Review date: Jul. 15, 2003

Dark Depths

Nanjo Asahito's best-known group would be High Rise, of course, but the Tokyo madman has been responsible for many others, including Mainliner, Toho Sara, and Ohkami no Jikan (roughly "time of the wolf"). This group's ever-shifting lineup has included numerous guests, including Acid Mother's Makoto Kawabata, White Heaven's Koji Shimura, and even American musicians during infrequent tours. Rather than playing bass as he does with High Rise, Nanjo uses Ohkami no Jikan as an outlet for his delay-heavy, corruscating guitar playing. This album's supporting cast remains unknown as no names are listed,

lending the CD a mysterious atmosphere.

If Ohkami no Jikan has a philosophy (as Nanjo tends to claim for all of his groups), it would be a portrayal of psychedelic darkness. Across its relatively few releases, the group has placed an emphasis on slow, deep, guitar-drenched sonics, vaguely approaching areas where Fushitsusha holds sway but never becoming as abstract.

The first track here (none are given titles), at thirty minutes in length, is clearly the primary focus of the album. Dark, superfuzz rhythm guitar provides a constantly shifting layer of support sounds for the lead guitar, which is generally simpler and somewhat more fractured than typical psychedelic lead guitar. The drums clatter slowly but steadily, and the recording places more of an emphasis on cymbal crashes and snare splatter than on the low end. The bass is extremely skeletal, almost non-existent.

The guitar is the thing on this album – the left channel is filled with thick droning fuzz, while the right relays twangy single-note slo-mo soloing. It's a claustrophobic sound, suiting the album title well. This is almost High Rise turned inside-out – slow, plodding and deep, two guitars playing anti-groove, refusing to create anything you could nod your head to. There's plenty of distortion and fuzz, and the production is still maxed-out, but the result is spacious, echoing, reverberating shards of sound.

Occasionally we get some of Nanjo's shadowy, reverb-laden vocals. Incomprehensible, mired in the instrumental murk, they come across like portents of some sad fate, warnings that can't quite be made out through the haze. The guitars do pull back slightly, opening the curtains a bit, but it's still like someone chanting from inside a deep well. The message may be important, but we’ll never know for sure.
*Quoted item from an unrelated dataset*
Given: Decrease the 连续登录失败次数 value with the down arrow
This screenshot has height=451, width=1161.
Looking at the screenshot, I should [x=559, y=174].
Towards the end of the piece, 25 minutes in, the goings get increasingly more harrowing, as both guitars grow more and more intense, as if they're fighting a battle against entropy together. This is a particularly rewarding listen if you're a fan of guitar chaos.

The second track is far different, and actually more overtly Fushitsusha-esque (is that a word now?). Empty, quiet moments dodge and weave around bursts of abrasive guitar/drum clashing, until echoing vocal invocations come out to play. This is a relatively strange piece. The last brief track, however, is a complete sonic assault of guitar and drums, levels pushed to their utmost. If you crank it up and let it wash over you for a minute or so, you may begin to hallucinate. This may or may not be a good thing, but I'll leave that decision up to you.